The aim of this blog is to highlight the decisions taken and add to the conversation around AI generated vishing. A number of detailed code samples will be skipped or not fully covered in this blog, so apologies for any big gaps or jumps in capability 😉
For anyone interested in this subject, ElevenLabs have some great blog posts. For example, they have a summary of how conversational AI agents are designed at a high level.
Milestone 1 – Basics
Initial Structure + Text To Speech
To start, lets make a basic model which needs to have a structure we can extend from. This needs to implement the core functionality for the toolset, allowing us to take an input audio source and convert an audio response from it. These steps are:
- File/Input handler
- Speech to Text (STT)
- Text Generation (TG)
- Text to Speech (TTS)
- Output the audio
In order to test this, we will need some audio content. For a super dumb example, we can use https://ttsmp3.com/ to generate a basic script which we might face when vishing, helpfully we can add realistic pauses into the generated content where the agent wont be speaking. Below is a sample of the script used.
Hello, this is Test Help Desk 1, my name is John Smith. How can I help you? A password reset? Okay, what is your name please? Thank you Peter. What is your internal ID?Now we have an audio file, lets start looking into audio transcription. This will allow us to convert input audio into text, so that we can then interface with an LLM of our choice whilst generating a response.
Side Note
This approach may not be the most performant, as it requires us to transcribe audio and then feed it to an LLM for each section of audio. This introduces a fair amount of latency due to us performing two transformations, rather than sending it straight to a service which can transcribe and generate text for us. My logic here was that the flexibility offered by choosing our own LLM is more important than out and out speed. With more powerful VMs in production usage, the performance hit should be low!
To ensure we can alter settings easily whilst producing this, each model and tool will have a YAML config. For example, the faster-whisper library was used initially, which then had the following config. This is heavily based on the default example for those familiar!
model:
type: small
device: cpu
compute_type: int8
cpu_threads: 8
transcribe:
beam_size: 1
vad_filter: true
language: en # Null for auto-detect
best_of: 1
word_timestamps: false
chunk_length: 60
vad:
min_silence_duration_ms: 100
speech_pad_ms: 80To control the features, I made a basic controller to handle the coordination of reading audio files through to outputting a response, using the various steps mentioned earlier. This script will take a number of parameters, so we could alter between inputting file based audio, input based (Microphone) and others in future. Before we can do an end to end generation, lets test the transcription works.
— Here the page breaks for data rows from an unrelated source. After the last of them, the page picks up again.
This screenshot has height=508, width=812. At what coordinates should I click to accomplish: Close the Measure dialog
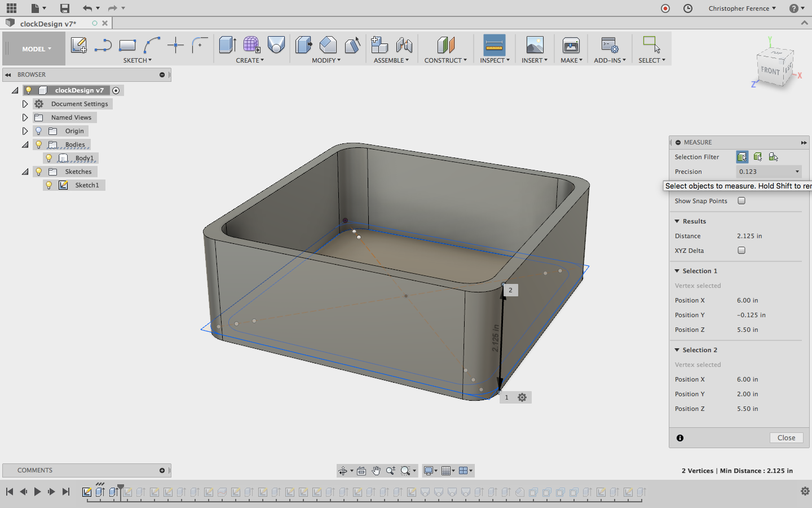786,438

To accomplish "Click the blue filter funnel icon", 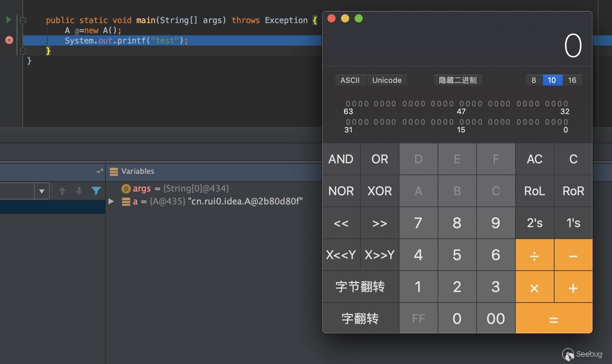I will click(96, 191).
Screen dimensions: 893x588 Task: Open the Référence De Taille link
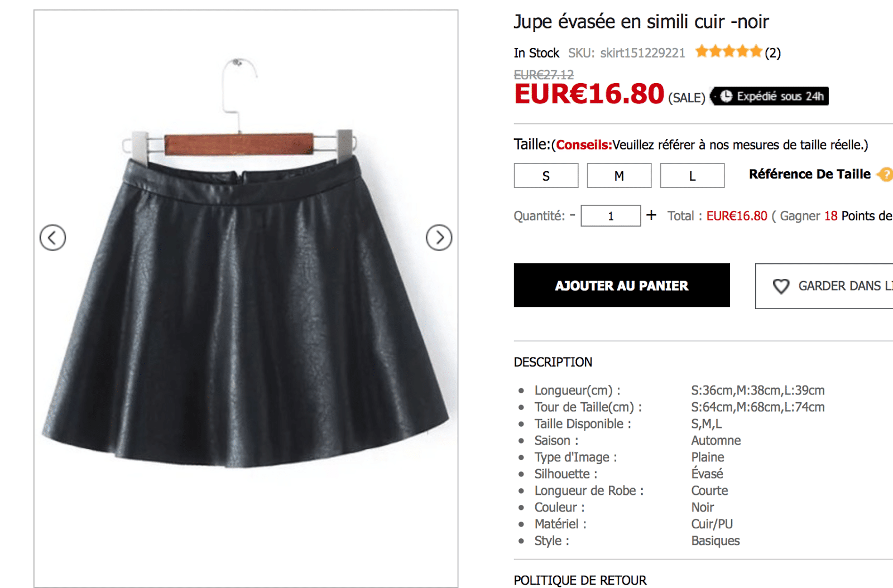pyautogui.click(x=809, y=174)
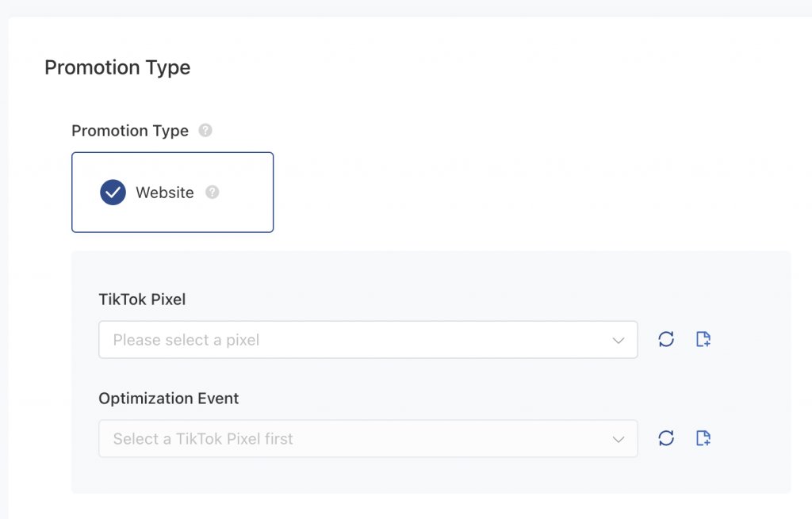Click the TikTok Pixel field label
Image resolution: width=812 pixels, height=519 pixels.
(x=142, y=300)
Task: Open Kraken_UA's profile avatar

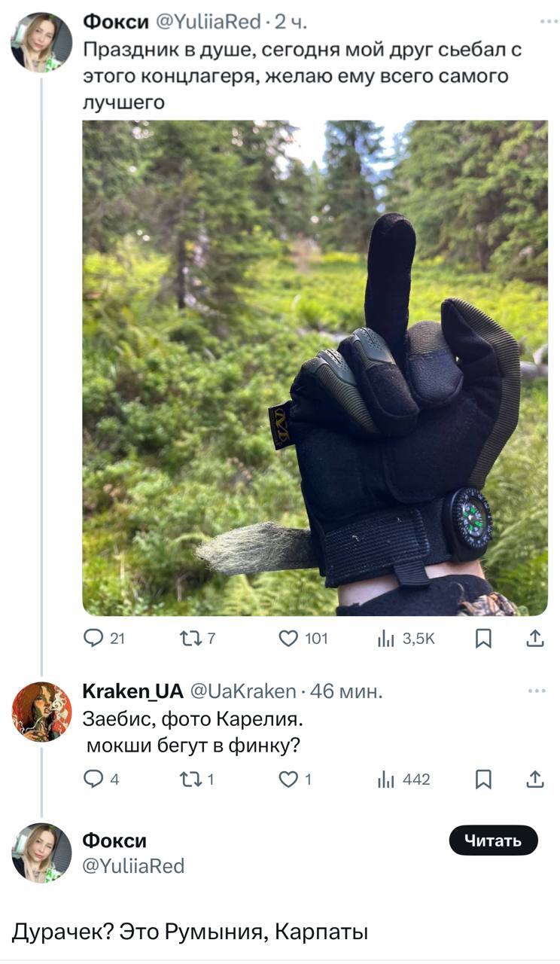Action: (x=41, y=712)
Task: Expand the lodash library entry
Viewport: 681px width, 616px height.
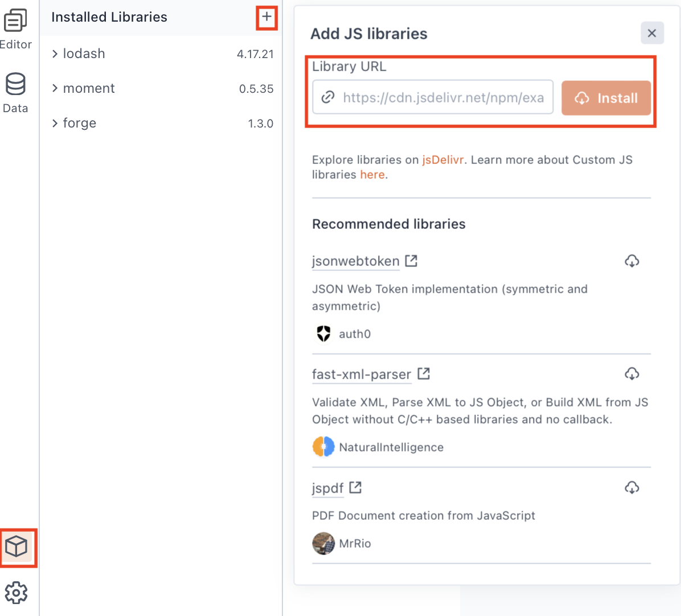Action: (55, 54)
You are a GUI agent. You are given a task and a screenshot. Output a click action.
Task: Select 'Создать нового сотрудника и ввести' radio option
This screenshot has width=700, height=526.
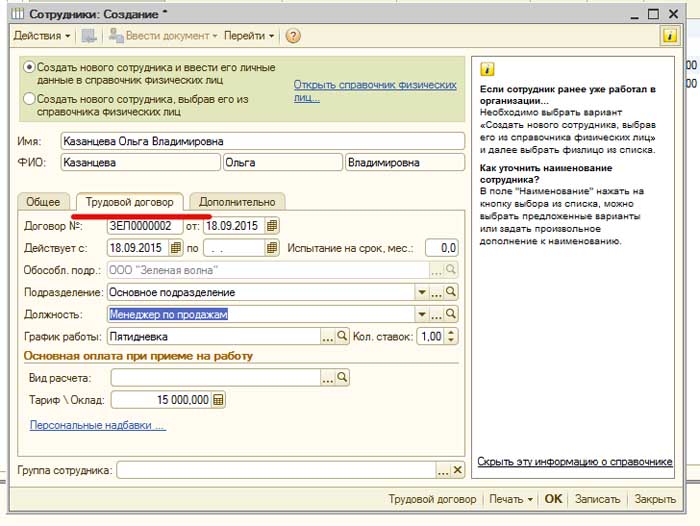click(x=29, y=67)
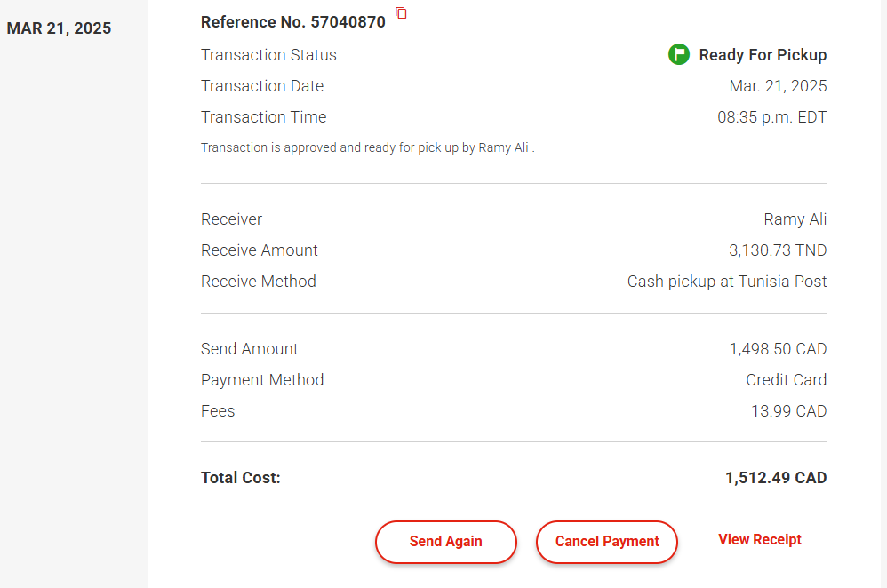Viewport: 887px width, 588px height.
Task: Copy the reference number using the copy icon
Action: 402,13
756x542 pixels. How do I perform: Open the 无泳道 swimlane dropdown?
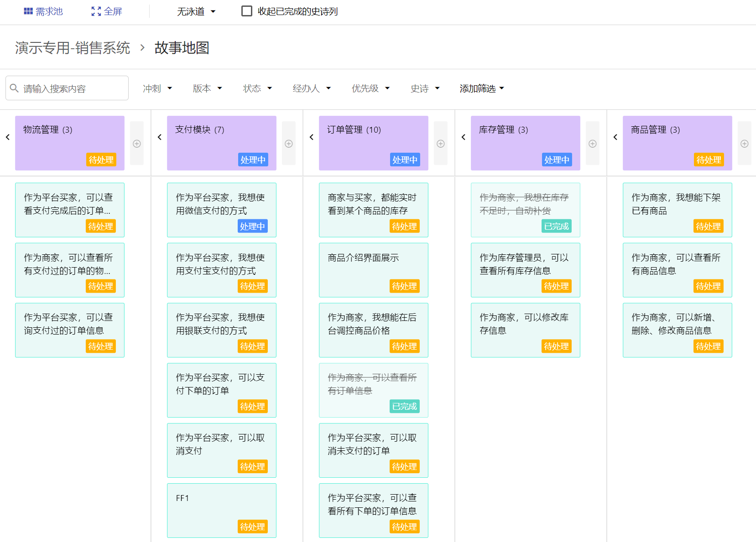(196, 11)
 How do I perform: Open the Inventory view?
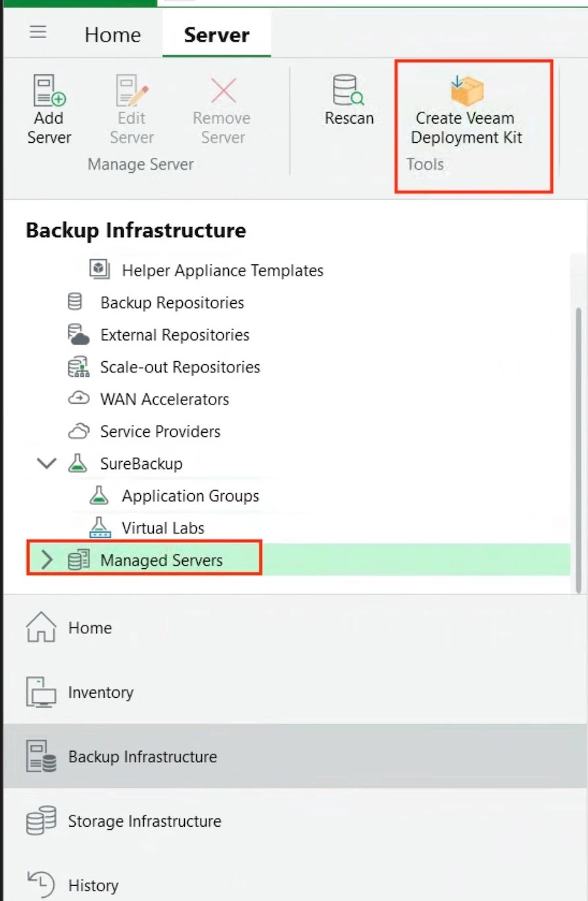100,692
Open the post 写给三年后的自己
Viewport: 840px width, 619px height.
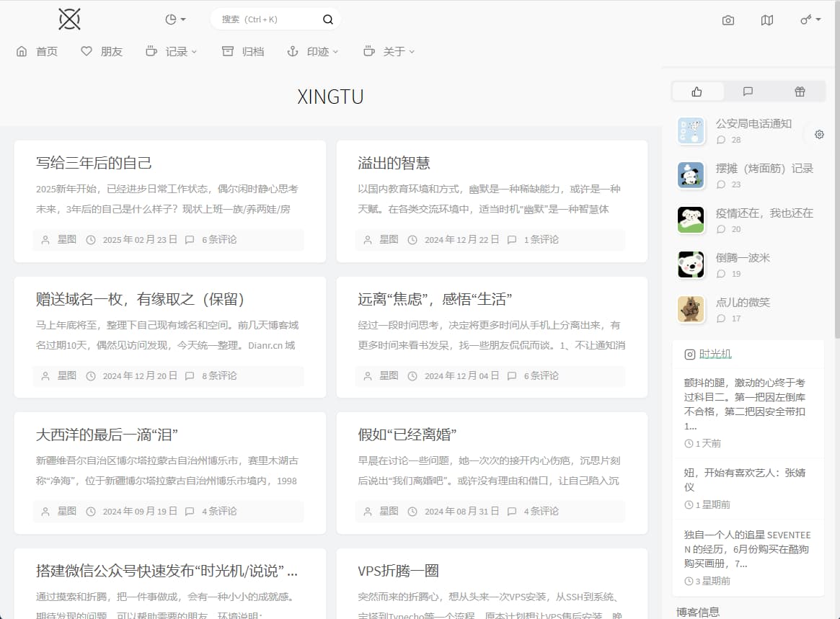click(94, 163)
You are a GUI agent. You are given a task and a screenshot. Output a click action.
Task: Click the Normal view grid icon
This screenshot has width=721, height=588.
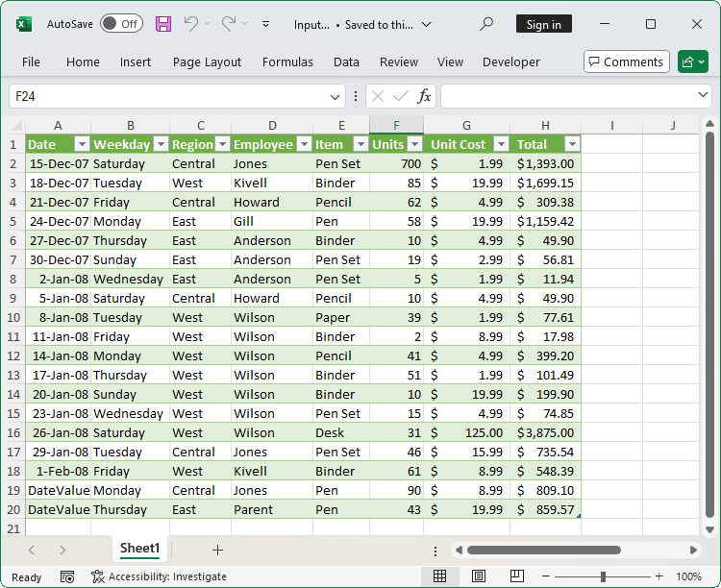tap(439, 576)
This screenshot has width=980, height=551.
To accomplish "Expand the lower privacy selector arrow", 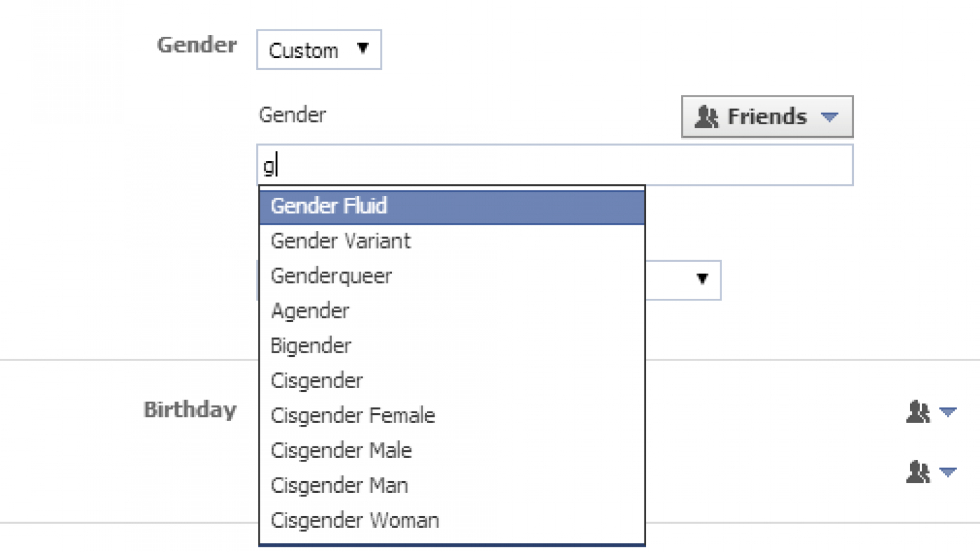I will [948, 472].
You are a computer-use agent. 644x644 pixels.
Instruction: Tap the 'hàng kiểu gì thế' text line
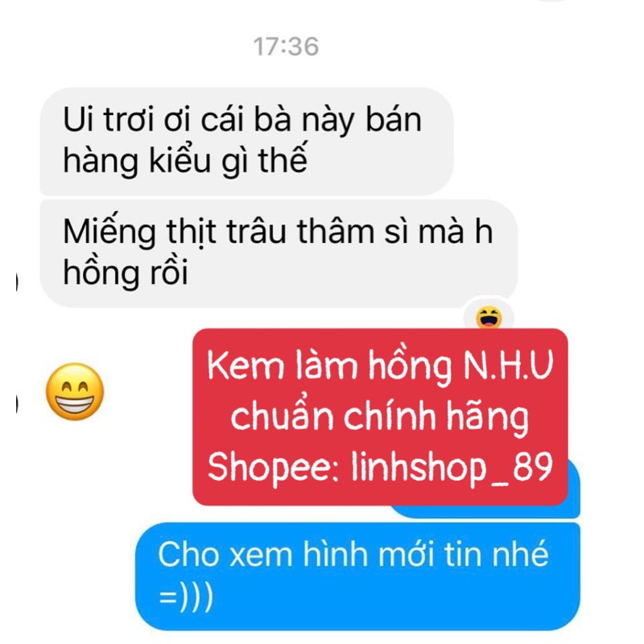(x=185, y=160)
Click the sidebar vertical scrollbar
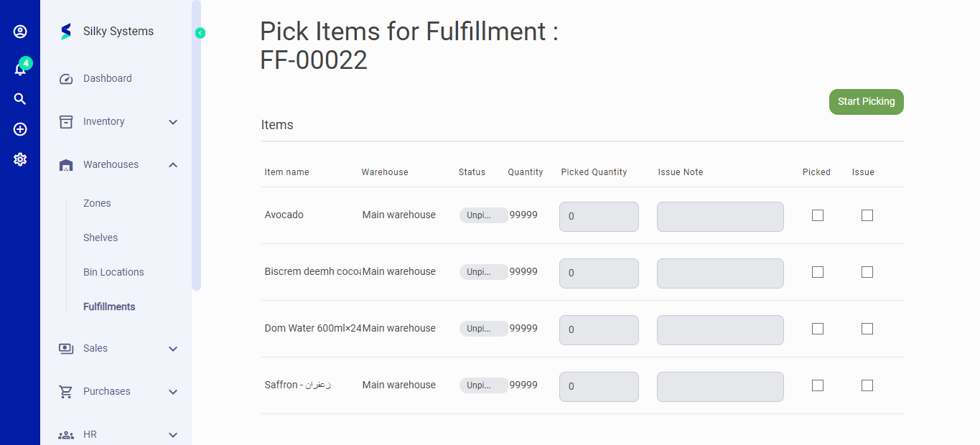Image resolution: width=980 pixels, height=445 pixels. coord(196,144)
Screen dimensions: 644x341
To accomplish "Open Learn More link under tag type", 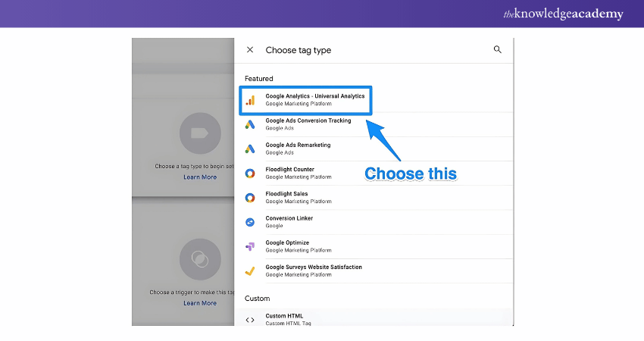I will (200, 177).
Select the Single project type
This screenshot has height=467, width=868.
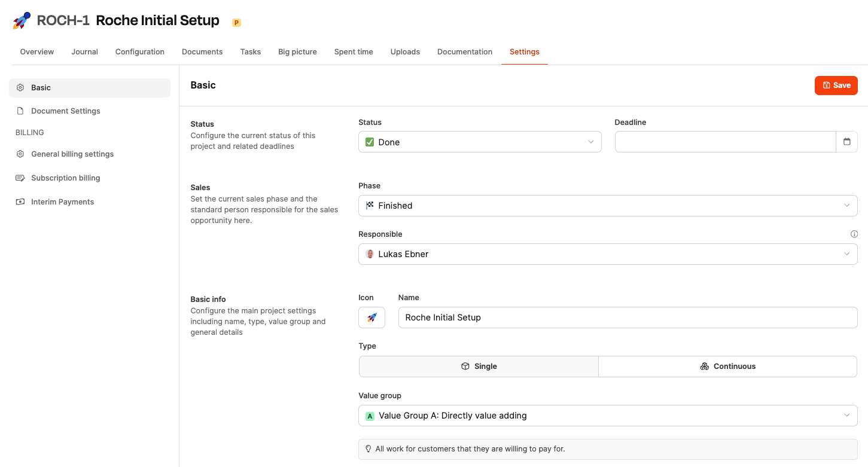pyautogui.click(x=479, y=367)
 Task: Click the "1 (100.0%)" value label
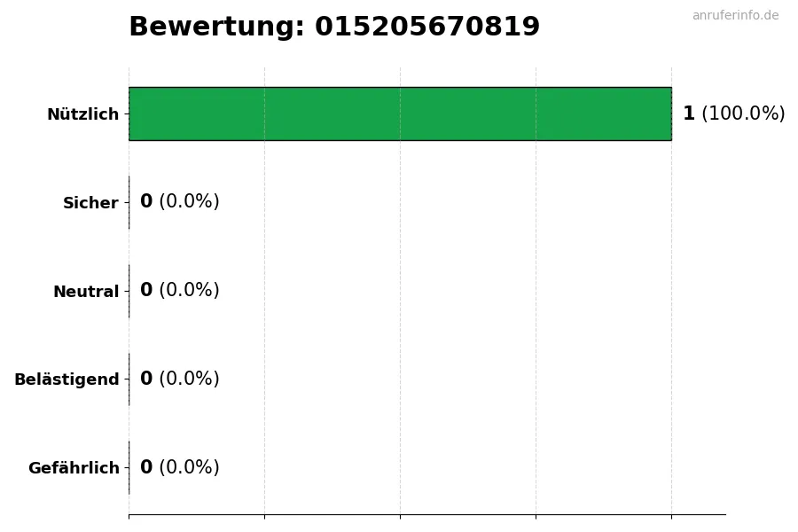pyautogui.click(x=733, y=113)
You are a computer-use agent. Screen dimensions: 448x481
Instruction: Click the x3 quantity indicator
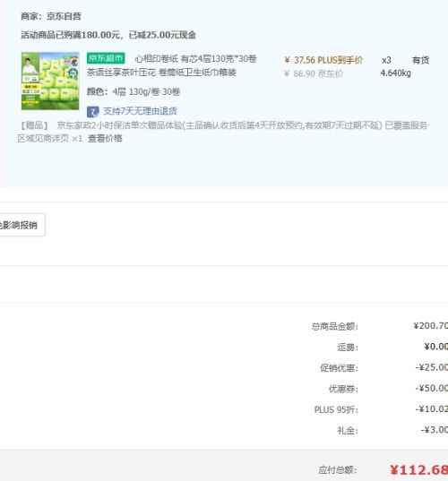[386, 60]
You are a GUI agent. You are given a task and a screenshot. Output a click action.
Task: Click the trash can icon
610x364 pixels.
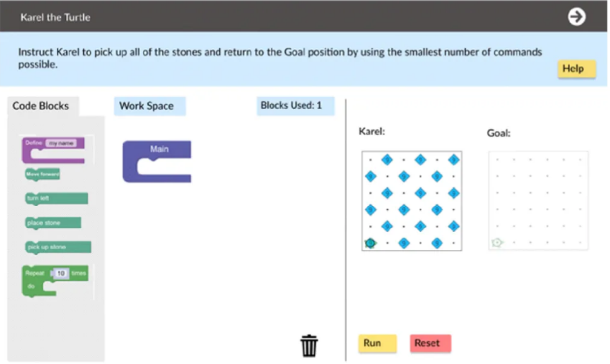[309, 345]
DEBUG:Main:Starting transcription
DEBUG:Main:Audio transcription - 8007.0ms
Hello, this is Test Help Desk 1, my name is John Smith. How can I help you? A password reset? Okay, what is your name please? Thank you Peter. What is your internal ID?This shows the script works fine (Ignoring the slow transcription!), though currently this requires us to have the full text ready to be transcribed at once – for a call we will need to perform live transcription by recognising when pauses have occured.
To get around this, we can use the detect_nonsilent function from pydub to detect any silent moments, allowing us to split the audio up into questions or natural pauses in conversations.
# Detect non-silent chunks
nonsilent_ranges = detect_nonsilent(
audio,
min_silence_len=config['min_silence_len'],
silence_thresh=config['silence_thresh'],
seek_step=config['seek_step']
)
# Process each segment
segment_count = 0
time_str = int(time.time())
for i, (start_ms, end_ms) in enumerate(nonsilent_ranges):
temp_file_name = path.join(TEMP_FOLDER, f"{time_str}_{i}.mp3")
# Add silence padding if requested
start_with_padding = max(0, start_ms - config['keep_silence'])
end_with_padding = min(len(audio), end_ms + config['keep_silence'])
# Extract segment
segment = audio[start_with_padding:end_with_padding]
segment.export(temp_file_name, format="mp3")
logger.debug(f"Found new chunk of audio, length = {segment.duration_seconds}s")
logger.debug(f"Chunked audio saved to {temp_file_name}, Chunk number = {i + 1}")
# Invoke callback with segment and its index
callback(temp_file_name)
segment_count += 1
return segment_countWe can then save each ‘chunk’ to disk, using the pause as a trigger for generating the response and then synthesising it to a audio response. This works well, with text being split out as expected.
DEBUG:STT:Audio transcription - 6132.0ms
INFO:STT:Transcribed audio = Hello, this is test help desk one.
DEBUG:STT:Audio transcription - 4590.0ms
INFO:STT:Transcribed audio = My name is John Smith. How can I help you?
DEBUG:STT:Audio transcription - 4602.0ms
INFO:STT:Transcribed audio = A password resetCode Structure
Around this point I realised I needed to actually structure the code I was generating. One big aim for the project was to allow for swapping of different configurations and platforms without complex code alterations. Naturally, this led me to making an interface for the various components – allowing for the underlying provider to be changed, whilst the functions remain and behave the same.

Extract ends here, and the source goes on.